Haeri, 24, answered the FBI’s call. The Chevy Chase resident, fluent in Farsi, wanted to help bring the terrorists to justice.
“Most of my friends live in Manhattan, so the attacks really hit home for me,” said Haeri. “I’m just as angry as everyone else if not more. I want to step forward to do whatever I can.”
Thousands of people who speak Farsi, Arabic and Pashto have applied to work at the FBI since the attacks, Gulotta said.
“We also have needs in many other languages, but since the bulk of the FBI is involved in this case, Arabic and Farsi are our priority right now,” he said.
The agency’s application and testing process is being accelerated because of the urgent need, Gulotta said. Successful applicants must be highly fluent in the foreign language and pass an English proficiency exam and a background check.
The FBI, the National Security Agency, the CIA and the Defense Intelligence Agency refuse to reveal the number of foreign-language speakers they lack. But experts said there is a “staggering” shortfall of speakers of these languages in the federal intelligence agencies, and that the FBI’s call emphasizes the severe need.
“This is the first time in history that I know of,” that the agency has issued such a request, said Richard Brecht, director of the National Center for Foreign Languages at the University of Maryland. “It’s an incredible statement about the lack of language readiness of our federal agencies.”
Brecht said foreign languages will be key to winning the war on terrorism.
“You’re dealing with a new kind of enemy and a new kind of war,” he said. “This clearly calls for much stronger focus on language and intercultural skills.”
Many federal agencies, including the FBI, CIA, and State, Commerce and Agriculture departments, offer language training to their employees. But it is a long process, Brecht said, which is why there is a tendency for agencies to turn “heritage communities” for fluent speakers.
Those communities include people like Haeri, a daughter of Iranian immigrants, who grew up speaking the language.
Experts blame the dearth of speakers on the lack of foreign language students.
“There aren’t enough people in the pipeline,” Brecht said.
While more than 1 million people were studying Spanish at the college level and about 26,000 were studying Russian, fewer than 5,000 people were studying Arabic in 1998, according to the Modern Language Association.

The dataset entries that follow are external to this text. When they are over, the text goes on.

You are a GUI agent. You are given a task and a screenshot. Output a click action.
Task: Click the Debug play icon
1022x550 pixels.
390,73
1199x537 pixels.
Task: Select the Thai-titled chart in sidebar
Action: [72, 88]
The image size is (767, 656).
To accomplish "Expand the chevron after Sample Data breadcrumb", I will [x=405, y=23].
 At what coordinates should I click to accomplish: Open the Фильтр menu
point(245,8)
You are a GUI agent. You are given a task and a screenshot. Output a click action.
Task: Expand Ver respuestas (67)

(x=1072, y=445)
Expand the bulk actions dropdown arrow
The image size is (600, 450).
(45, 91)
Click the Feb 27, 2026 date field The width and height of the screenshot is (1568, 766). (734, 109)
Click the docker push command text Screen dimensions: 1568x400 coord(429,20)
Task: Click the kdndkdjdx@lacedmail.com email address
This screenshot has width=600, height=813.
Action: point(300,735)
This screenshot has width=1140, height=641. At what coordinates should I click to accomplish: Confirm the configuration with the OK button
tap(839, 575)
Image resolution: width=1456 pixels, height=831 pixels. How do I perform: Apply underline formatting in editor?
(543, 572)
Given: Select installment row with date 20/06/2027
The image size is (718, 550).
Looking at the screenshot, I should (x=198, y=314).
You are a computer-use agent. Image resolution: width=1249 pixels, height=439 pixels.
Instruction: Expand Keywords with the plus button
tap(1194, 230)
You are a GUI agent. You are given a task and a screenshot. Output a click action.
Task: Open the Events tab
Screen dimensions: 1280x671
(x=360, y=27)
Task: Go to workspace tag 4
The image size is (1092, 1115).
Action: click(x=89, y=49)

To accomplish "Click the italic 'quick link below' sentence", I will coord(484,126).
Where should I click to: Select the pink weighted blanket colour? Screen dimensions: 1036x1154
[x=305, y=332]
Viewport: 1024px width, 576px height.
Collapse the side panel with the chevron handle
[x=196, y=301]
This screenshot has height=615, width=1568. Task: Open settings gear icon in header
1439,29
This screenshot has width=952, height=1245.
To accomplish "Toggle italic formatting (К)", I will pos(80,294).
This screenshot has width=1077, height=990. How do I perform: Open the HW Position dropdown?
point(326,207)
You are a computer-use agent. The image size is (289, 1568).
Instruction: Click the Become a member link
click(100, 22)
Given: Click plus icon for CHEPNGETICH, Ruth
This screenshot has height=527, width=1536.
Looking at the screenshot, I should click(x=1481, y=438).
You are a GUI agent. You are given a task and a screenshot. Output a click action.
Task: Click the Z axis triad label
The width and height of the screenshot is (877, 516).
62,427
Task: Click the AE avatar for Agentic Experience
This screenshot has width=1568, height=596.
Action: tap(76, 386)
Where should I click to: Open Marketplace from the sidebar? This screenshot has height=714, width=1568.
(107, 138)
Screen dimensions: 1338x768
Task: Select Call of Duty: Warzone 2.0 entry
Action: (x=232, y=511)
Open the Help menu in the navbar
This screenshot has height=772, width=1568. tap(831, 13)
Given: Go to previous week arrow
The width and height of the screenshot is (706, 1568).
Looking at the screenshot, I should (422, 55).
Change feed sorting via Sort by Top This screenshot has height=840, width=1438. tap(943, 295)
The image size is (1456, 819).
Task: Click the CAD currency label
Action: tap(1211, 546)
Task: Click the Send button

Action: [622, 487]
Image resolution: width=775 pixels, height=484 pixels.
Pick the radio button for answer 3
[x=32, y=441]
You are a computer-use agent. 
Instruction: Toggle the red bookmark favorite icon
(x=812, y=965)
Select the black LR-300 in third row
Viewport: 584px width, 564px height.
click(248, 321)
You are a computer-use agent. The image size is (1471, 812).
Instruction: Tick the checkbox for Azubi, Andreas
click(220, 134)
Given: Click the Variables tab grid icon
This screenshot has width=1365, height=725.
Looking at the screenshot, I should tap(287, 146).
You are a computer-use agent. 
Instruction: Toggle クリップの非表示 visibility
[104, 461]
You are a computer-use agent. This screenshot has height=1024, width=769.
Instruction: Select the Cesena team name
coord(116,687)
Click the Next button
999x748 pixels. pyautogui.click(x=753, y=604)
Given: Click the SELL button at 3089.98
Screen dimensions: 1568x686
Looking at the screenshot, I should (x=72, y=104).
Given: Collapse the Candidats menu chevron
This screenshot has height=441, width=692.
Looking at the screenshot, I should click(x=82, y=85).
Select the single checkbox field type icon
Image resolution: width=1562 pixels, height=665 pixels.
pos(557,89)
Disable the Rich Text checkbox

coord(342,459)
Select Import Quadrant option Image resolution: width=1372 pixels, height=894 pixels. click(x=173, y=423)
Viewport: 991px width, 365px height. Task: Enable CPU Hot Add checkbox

The association, which tracks foreign language study at the university level, said only a few dozen studied Farsi, and even fewer studied Pashto in 1998, the most recent year for which data were available.
Sen. Thad Cochran, R-Miss., said Americans once did not need foreign language proficiency as much as people on other parts of the world.
“In Europe, because of geography and economic relationships, people have more incentive to learn other languages,” said Cochran, who held hearings on the language issue last year. “Here in America there has just not been the necessity.”
Brecht cited America’s power and the prevalence of English globally as reasons for low interest in learning foreign languages.
“These things give us a false sense of security that English is enough,” Brecht said. “But globalization and new threats to our national security are changing all that.”